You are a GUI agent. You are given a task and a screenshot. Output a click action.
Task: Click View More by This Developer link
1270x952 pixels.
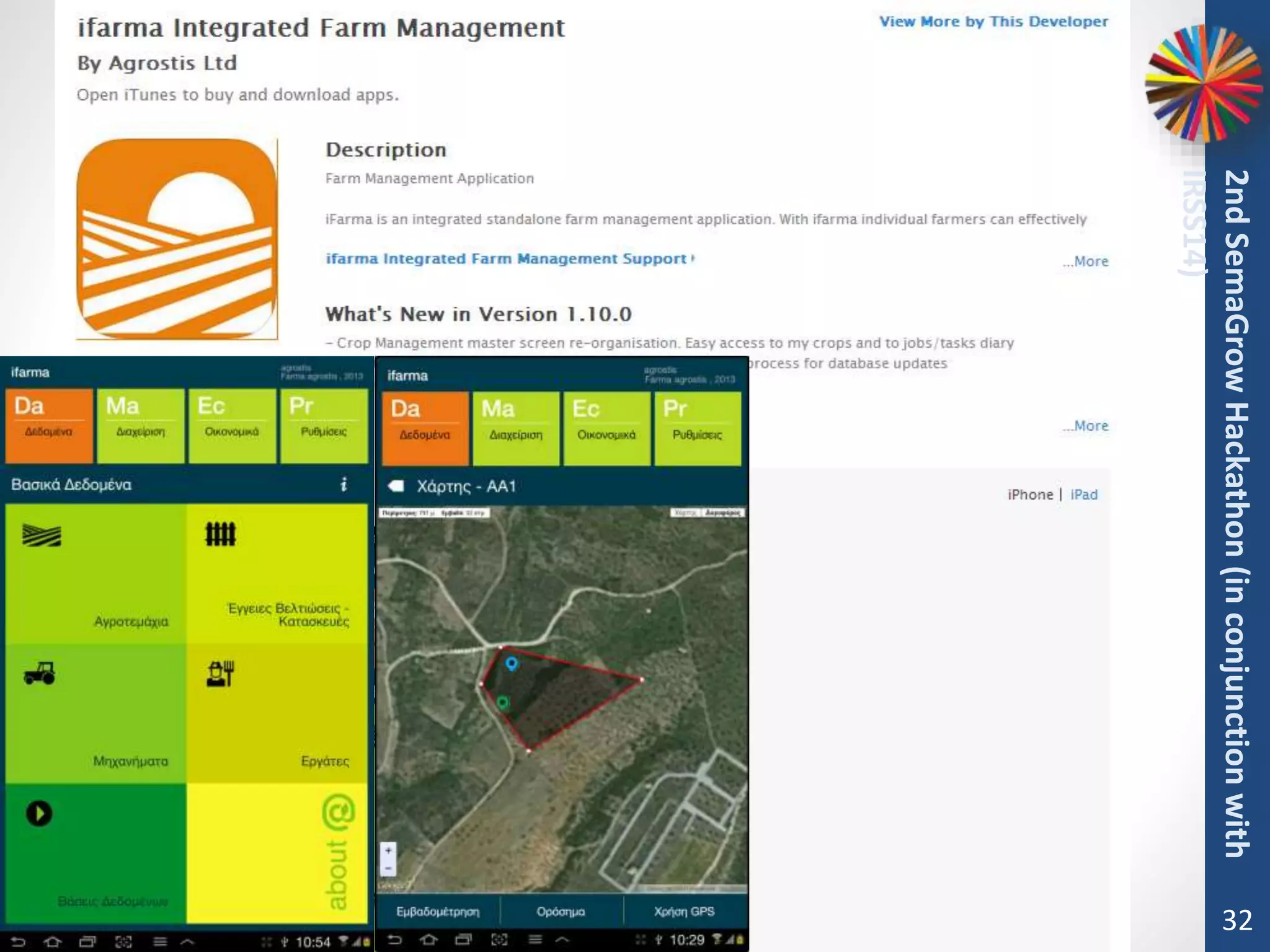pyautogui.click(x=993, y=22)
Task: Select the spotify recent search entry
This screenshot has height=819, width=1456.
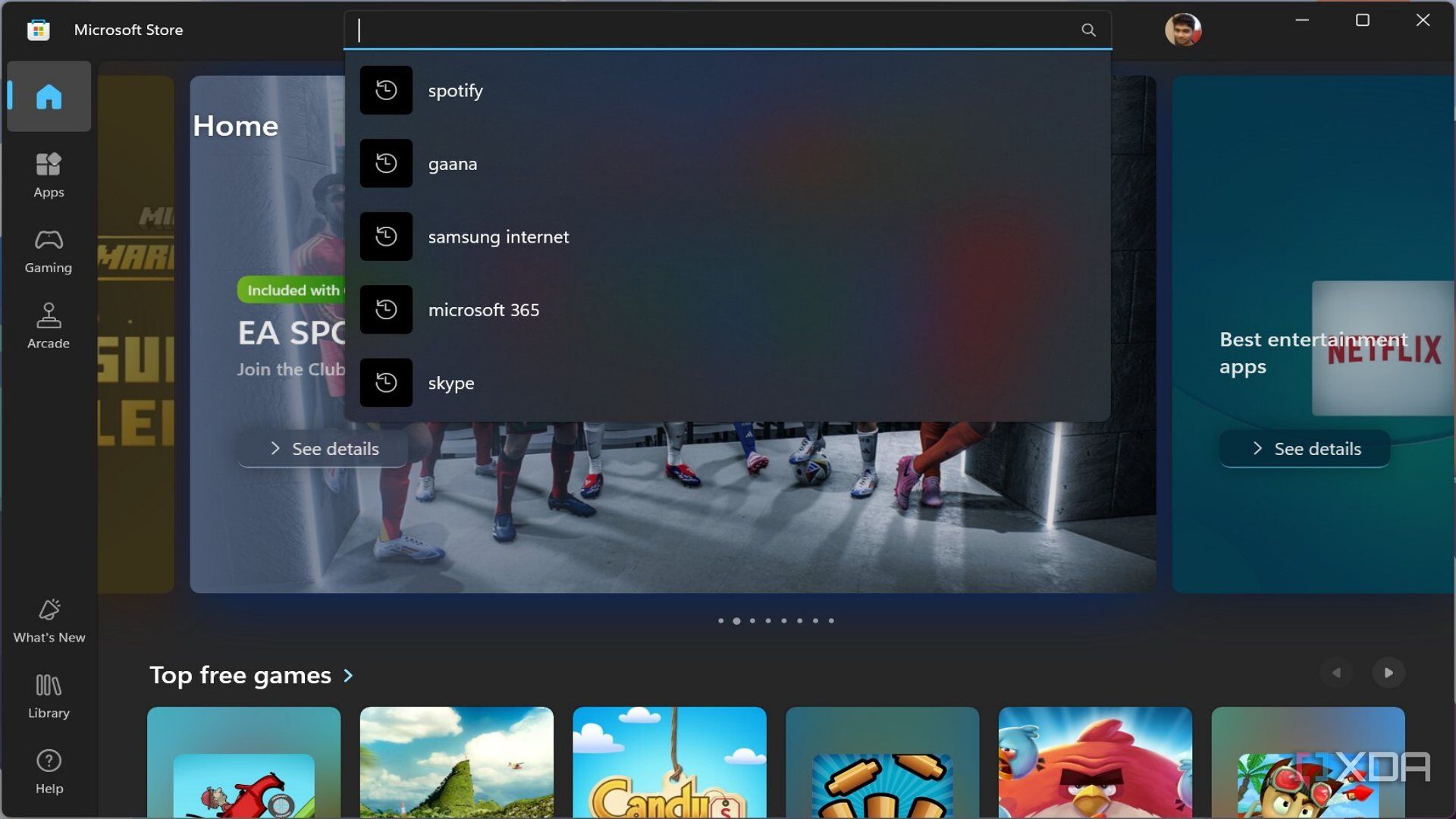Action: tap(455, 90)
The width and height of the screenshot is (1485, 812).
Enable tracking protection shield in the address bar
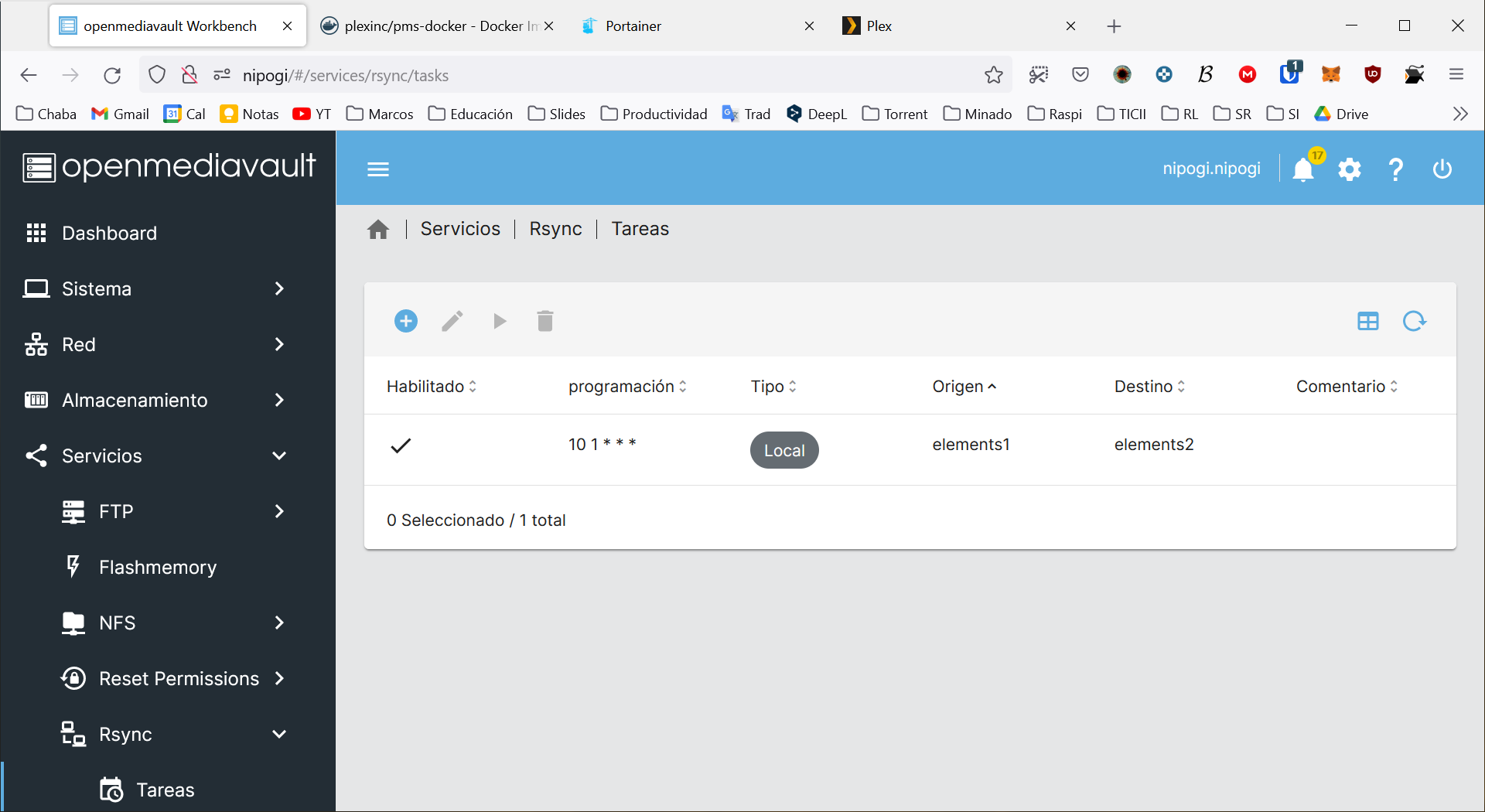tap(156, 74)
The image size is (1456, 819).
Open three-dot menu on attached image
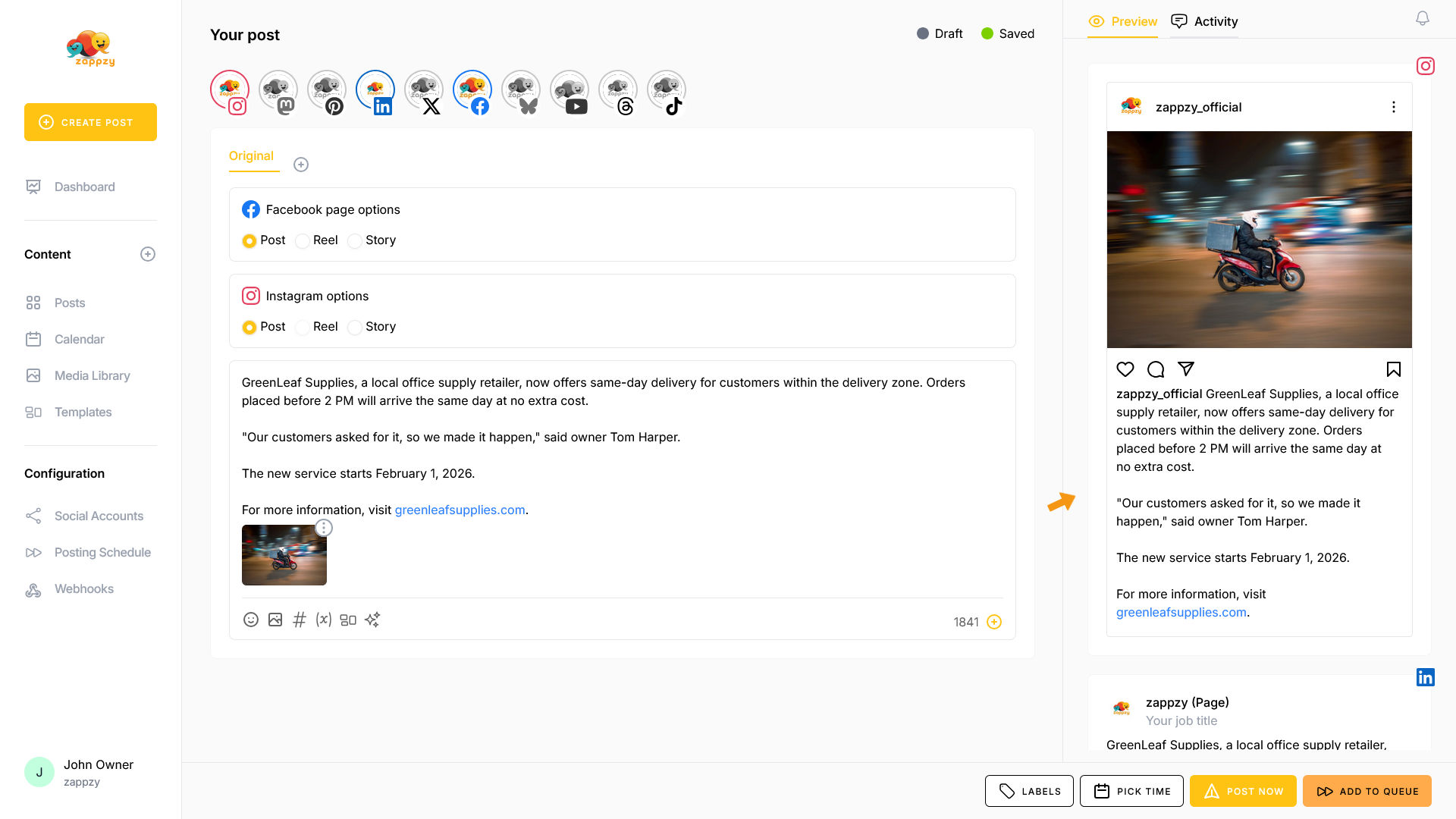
+---+
TASK:
Respond with the count of lines in the material above that contain the word "image", and add nothing to it.

THE COMPLETED TASK:
2